Given task: Copy each line of the listing below that contains the word "This".

-=-=-=-=-

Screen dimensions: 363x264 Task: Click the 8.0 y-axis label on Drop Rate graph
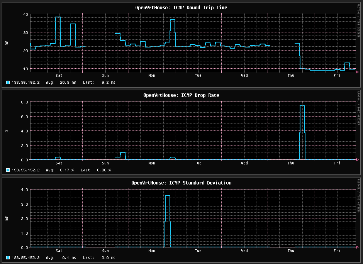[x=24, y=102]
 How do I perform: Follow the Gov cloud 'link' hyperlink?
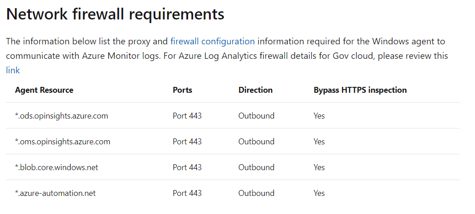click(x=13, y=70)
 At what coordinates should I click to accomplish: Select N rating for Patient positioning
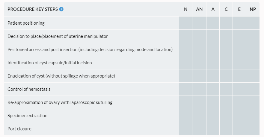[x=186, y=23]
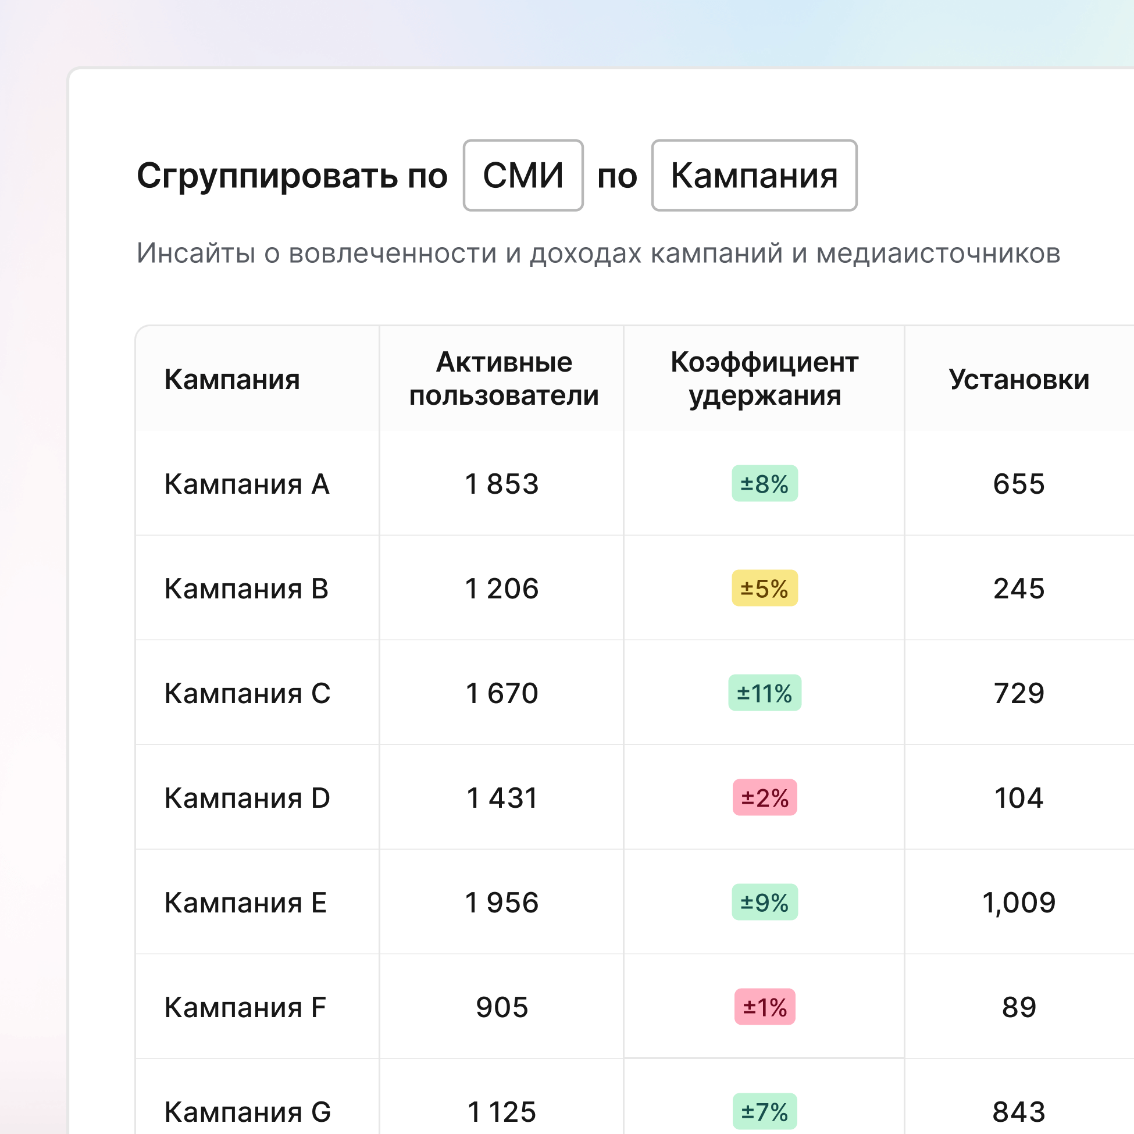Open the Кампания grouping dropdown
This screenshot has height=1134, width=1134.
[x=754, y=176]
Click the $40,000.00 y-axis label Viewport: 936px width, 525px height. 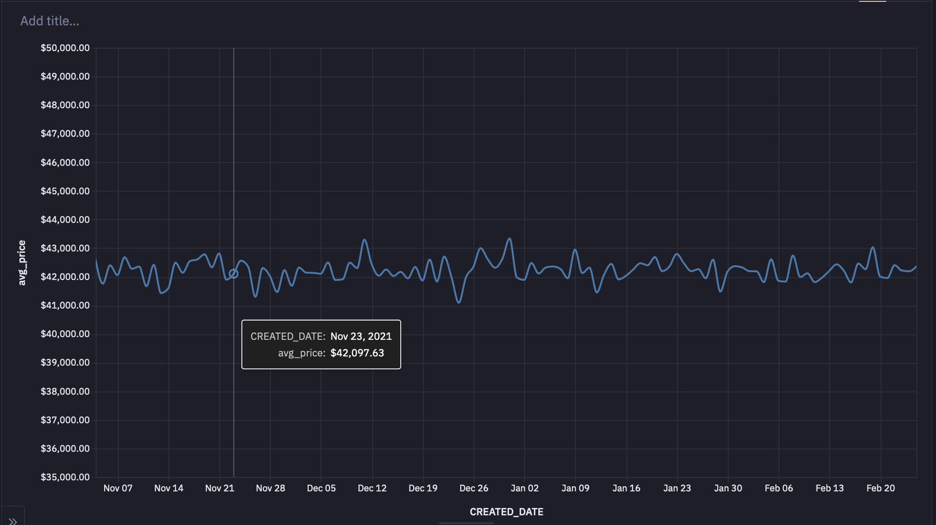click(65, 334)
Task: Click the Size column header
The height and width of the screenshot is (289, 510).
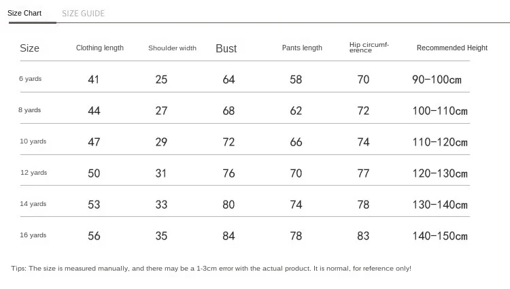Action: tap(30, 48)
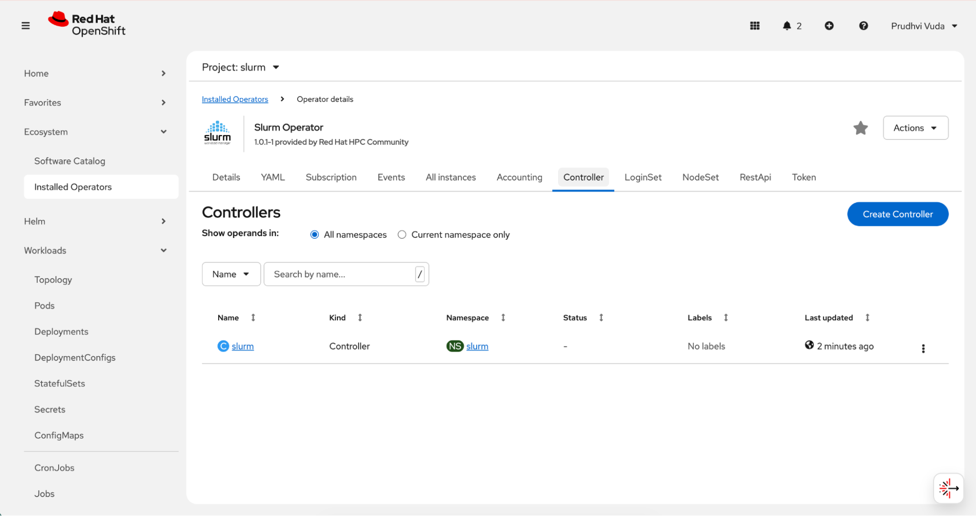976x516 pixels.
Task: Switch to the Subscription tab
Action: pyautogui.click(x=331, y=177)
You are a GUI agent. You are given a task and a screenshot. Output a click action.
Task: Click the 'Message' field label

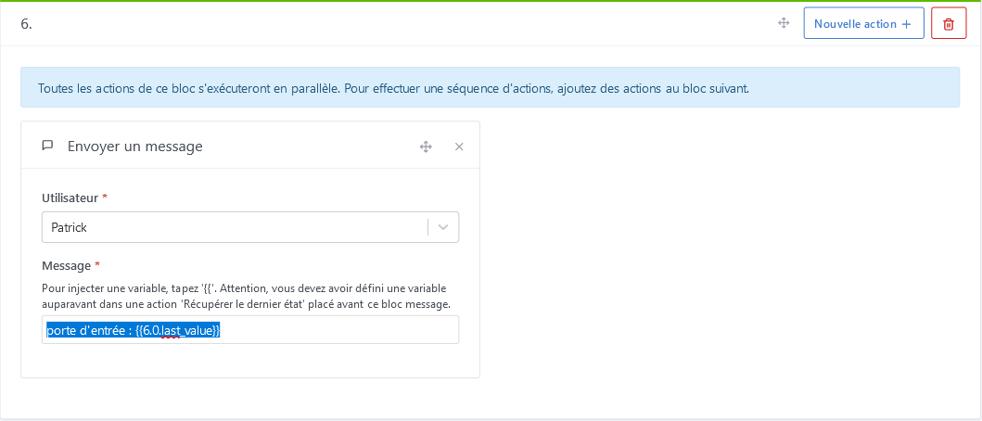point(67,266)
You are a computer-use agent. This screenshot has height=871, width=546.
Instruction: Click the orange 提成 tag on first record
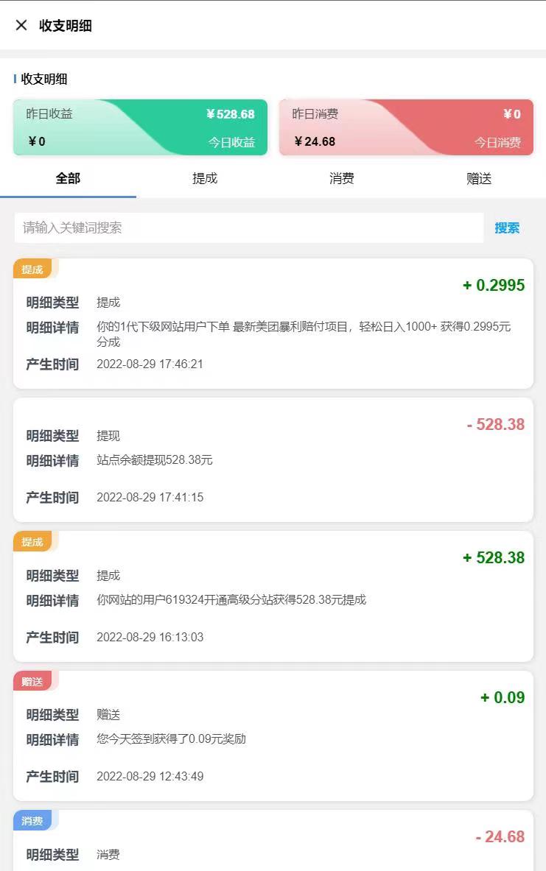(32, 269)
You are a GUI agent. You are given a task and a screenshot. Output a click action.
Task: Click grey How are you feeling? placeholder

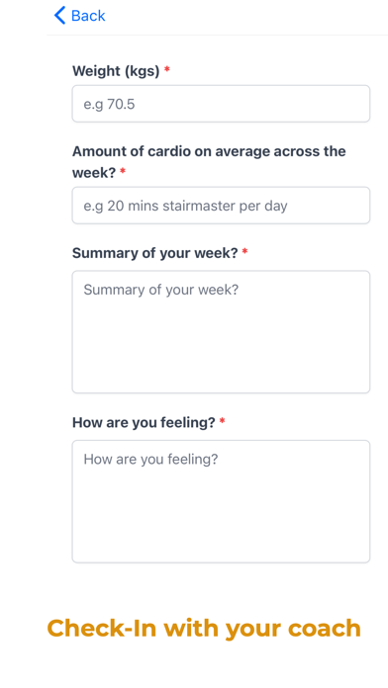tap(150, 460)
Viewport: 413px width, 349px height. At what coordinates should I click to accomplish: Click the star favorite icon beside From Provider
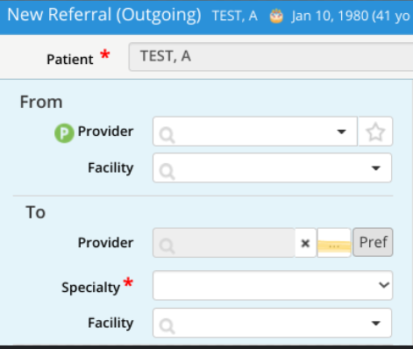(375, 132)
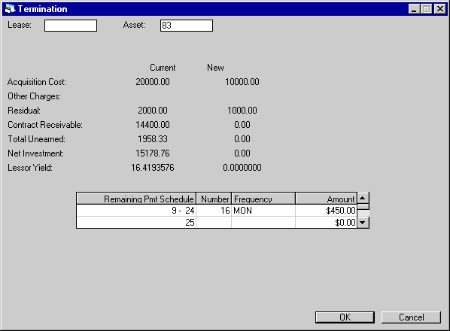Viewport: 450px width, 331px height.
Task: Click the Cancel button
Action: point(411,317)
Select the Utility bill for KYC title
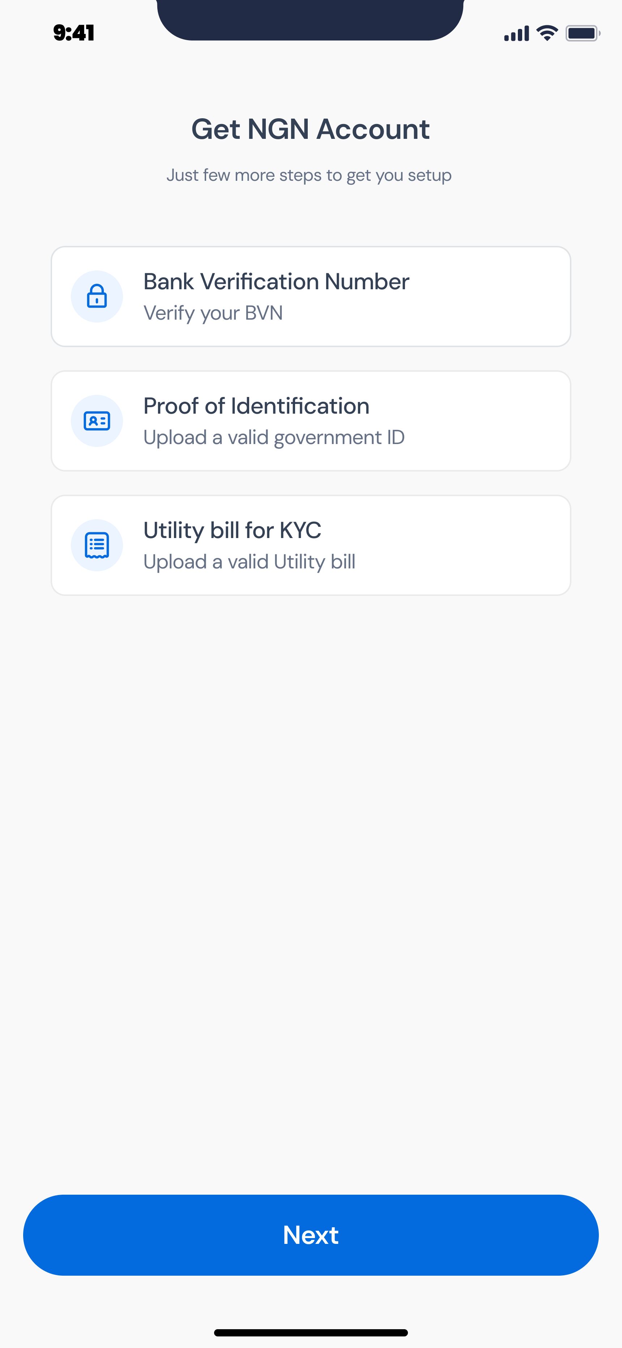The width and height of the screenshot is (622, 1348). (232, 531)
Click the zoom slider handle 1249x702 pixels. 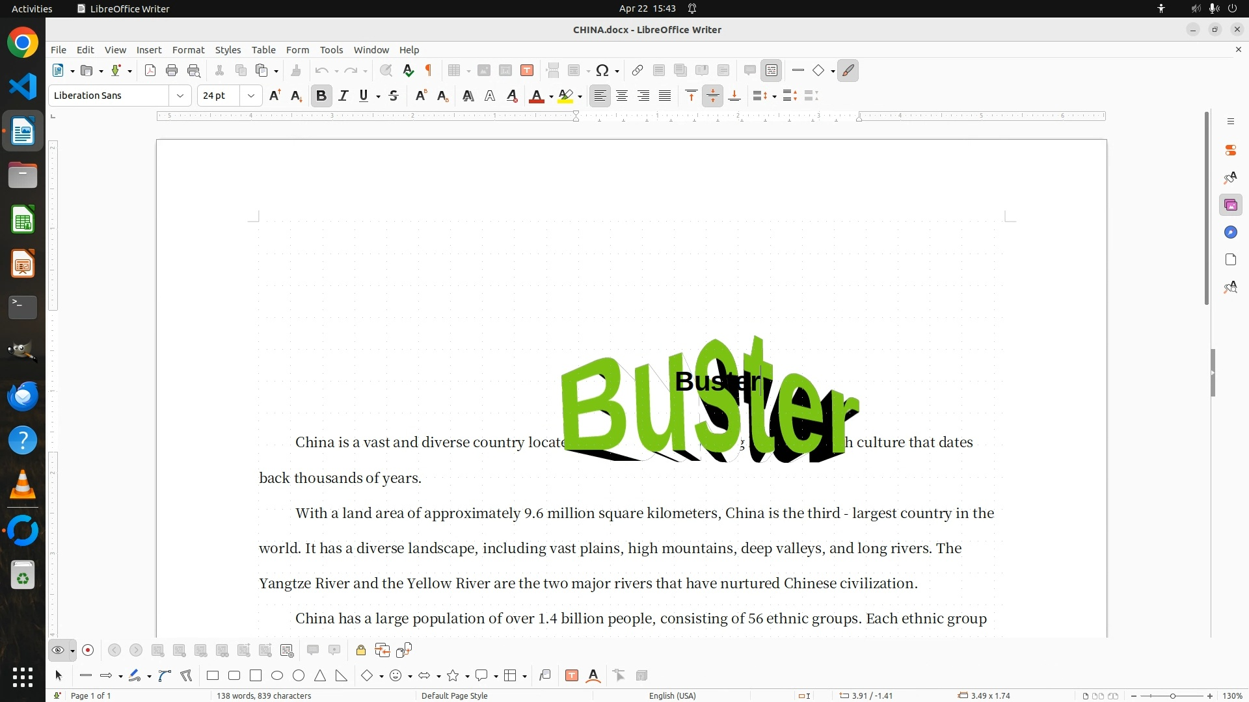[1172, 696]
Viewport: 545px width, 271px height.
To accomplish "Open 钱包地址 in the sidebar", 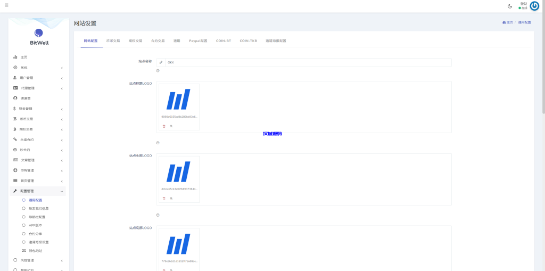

-=-=-=-=-

Solution:
This screenshot has height=1134, width=1134.
You are a computer-use agent. This screenshot has height=871, width=546.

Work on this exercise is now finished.